COVID-19'un böbrekler üzerindeki etkisi henüz net olmamasına rağmen, şu olasılıklar ön planda düşünülmektedir.
1- Koronavirüs böbrek hücrelerini direkt olarak hedef alabilir: Virüsün böbrek hücrelerini enfekte edebilir. Koronavirüs böbrek hücrelerine; bağlanmasını, istila etmesini ve kendi kopyalarını oluşturmasını sağlayan ve potansiyel olarak dokulara zarar veren reseptörlere sahiptir. Koronavirüsün bağlandığı benzer reseptörler, akciğer ve kalp hücrelerinde de bulunur.
2- Oksijen azlığı böbreklerin hasarlanmasına neden olabilir: Koronavirüs hastalarındaki böbrek sorunlarının, yaygın olarak görülen zatürrenin bir sonucu olarak kandaki anormal derecede düşük oksijen seviyelerinden kaynaklanabilir.
3- Sitokin fırtınaları böbrek dokusunu yıkıma uğratabilir: Vücudun enfeksiyona karşı bağışıklık sisteminin bir reaksiyonu olarak ortaya çıkan sitokinler böbrek dokusu yıkımında sorumlu tutulmaktadır. tepkisi de sorumlu olabilir.Sitokinler, bağışıklık sistemi bir enfeksiyonla savaşırken hücrelerin iletişim kurmasına yardımcı olan küçük proteinlerdir. COVID-19’a karşı bağışıklık sisteminin tepkisi bazı hastalarda aşırı olabilir ve bu da sitokin fırtınası denilmektedir. Bağışıklık sisteminin ürettiği sitokin fırtınaları bir taraftan COVID-19 ile savaşırken, diğer taraftan vucudun kendi normal dokusuna da inflamasyon reaksiyonu yaparak zarar vermektedir. Bunda böbrek dahil tüm organlar(akciğer, kalp, böbrekler vs) etkilenmekte ve yıkıma uğramaktadır.
4- COVID-19 böbreklerin küçük kan damarlarını tıkayabilecek kan pıhtılaşmalarına neden olabilir: Böbrekler, vücuttaki toksinleri, fazla suyu ve atık ürünleri süzen filtreler gibidir. COVID-19, kan dolaşımında, böbrekteki en küçük kan damarlarını tıkayabilen ve işlevini bozabilen küçük pıhtıların oluşmasına neden olabilir.
Böbrek Sorunu Yaşayan Hastalara Yaklaşım Nasıl Olmalı?

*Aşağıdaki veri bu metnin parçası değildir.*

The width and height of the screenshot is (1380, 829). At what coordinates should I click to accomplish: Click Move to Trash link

Böbrek sorunu yaşayan hastalarda COVID-19 hastalığının gidişatı hastadan hastaya farklılık göstermektedir. Bir hastanın böbrek hastası olması veya hastalık döneminde böbrek hasarı oluşan hastaların hastalığı mutlaka ağır geçireceği anlamına gelmez. Bu yüzden, COVID-19’a yakalanan böbrek hastalarının tedavisi hastanın belirtilerine göre farklılık gösterebilir. Burada, risk grubundaki hastaların sürekli gözetim altında tutulması ve kan ve idrar değerlerinin takip edilmesi önem arz etmektedir.
COVID-19 ile ilişkili böbrek hasarı olan hastaların böbrek fonksiyonunun normale dönmesini sağlamak için doktorların yakın takibi altında olmalıdırlar. Kalıcı böbrek hasarı, COVID-19'dan iyileştikten sonra bile diyaliz veya başka tedaviler gerektirebilir.

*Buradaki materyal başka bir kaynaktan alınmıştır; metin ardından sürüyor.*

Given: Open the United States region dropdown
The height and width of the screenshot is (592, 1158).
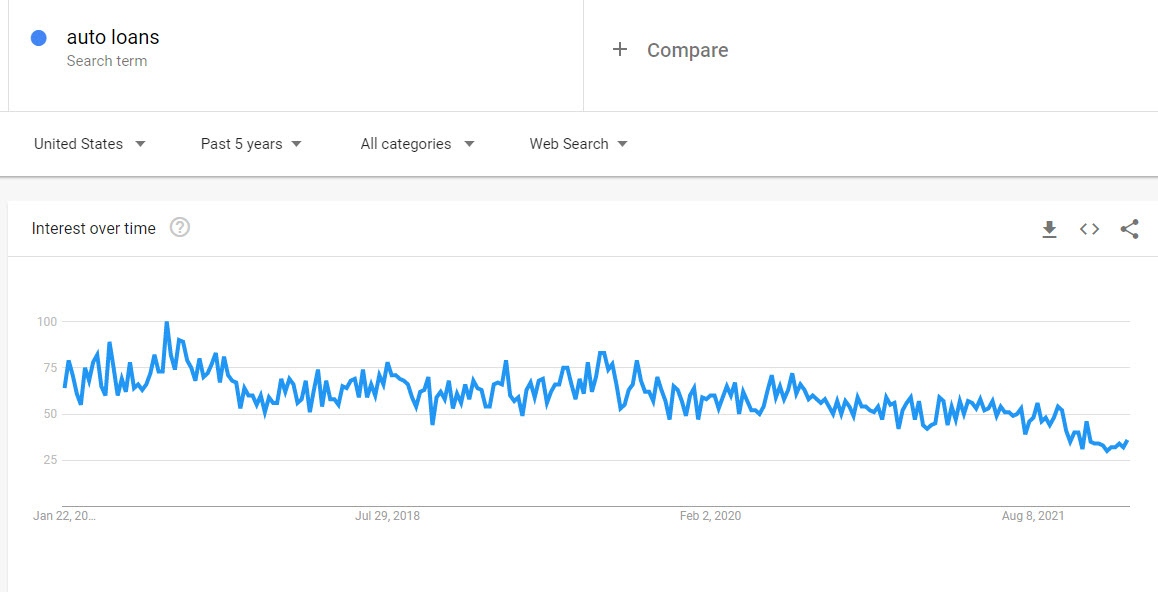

Çoğunlukla, COVID-19’u önlemenin temelleri olan, aşı, maske fiziksel mesafe ve el yıkama ile ilgili yönergelere bağlı kalmanın önemini vurgulamakta fayda var. Özellikle altta yatan kronik hastalığı olan kişiler için, mümkün olduğu kadar COVID-19 enfeksiyonundan kaçınmaları ve aşılarını yaptırmaları çok önemlidir.

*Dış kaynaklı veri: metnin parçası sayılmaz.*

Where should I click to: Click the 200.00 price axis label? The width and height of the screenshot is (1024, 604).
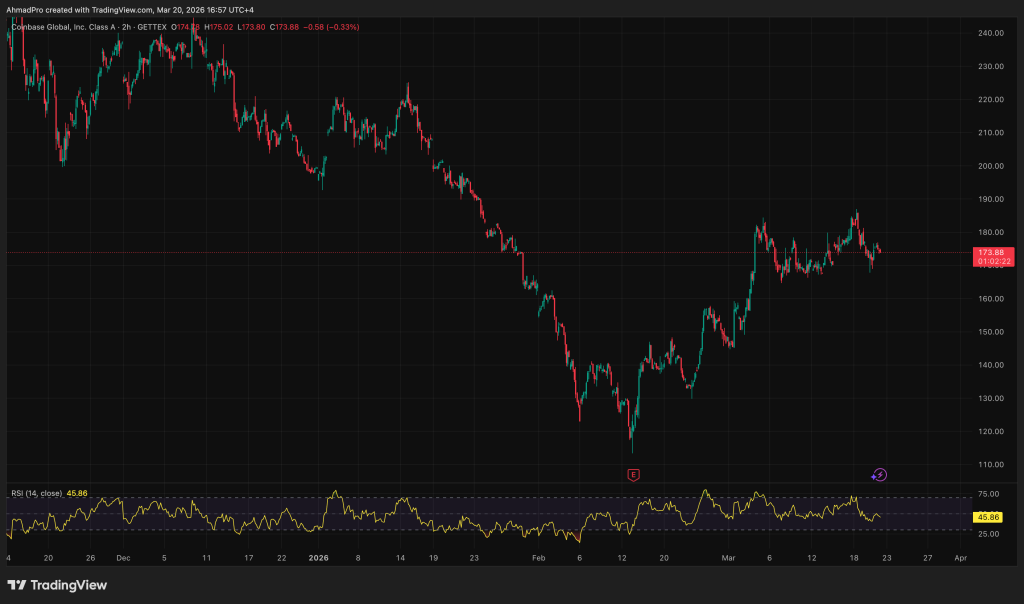991,166
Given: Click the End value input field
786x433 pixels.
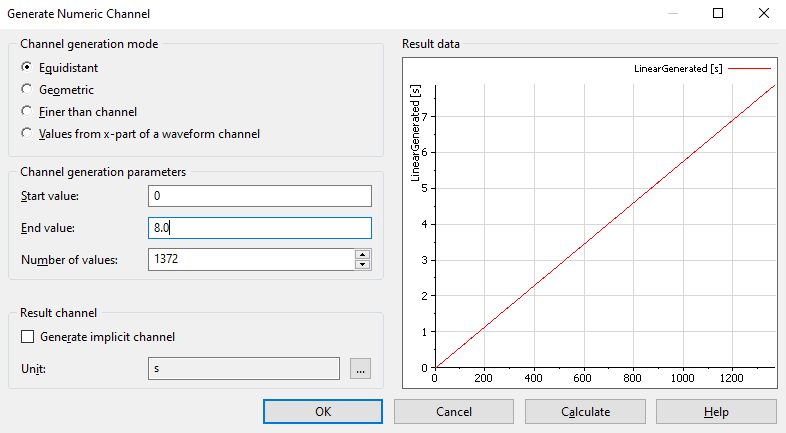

Türkiye’de COVID-19 tedavisi için rutin olarak başlanan ilaçların böbrek rezervi iyi olmayan hastalarda sağlık ekibi tarafından dozu ayarlanarak başlanması gerekir Yine halihazırda kullandıkları ilaçların dozlarının ayarlanması ya da ilaçların korona virüsu enfeksiyonu süresince kesilip kesilmeyeceği; hastalığın seyrine ve tıbbi ekibin gerekli görüp görmemesine bağlıdır. Hastaların kendi başlarına ilaçlarını kesinlikle bırakmaması ya da doz ayarlaması yapmaması önerilir.
Diyaliz tedavisi gören böbrek yetmezlikli hastaların COVID-19 virüsüne yakalanması durumunda ise diyaliz merkezini haberdar etmeleri ve COVID-19 pozitif oldukları süre boyunca diyaliz tedavilerine devam etmeleri gerekir. Hastalık süreci boyunca böbrek tedavilerini hiçbir koşulda aksatmamalıdır.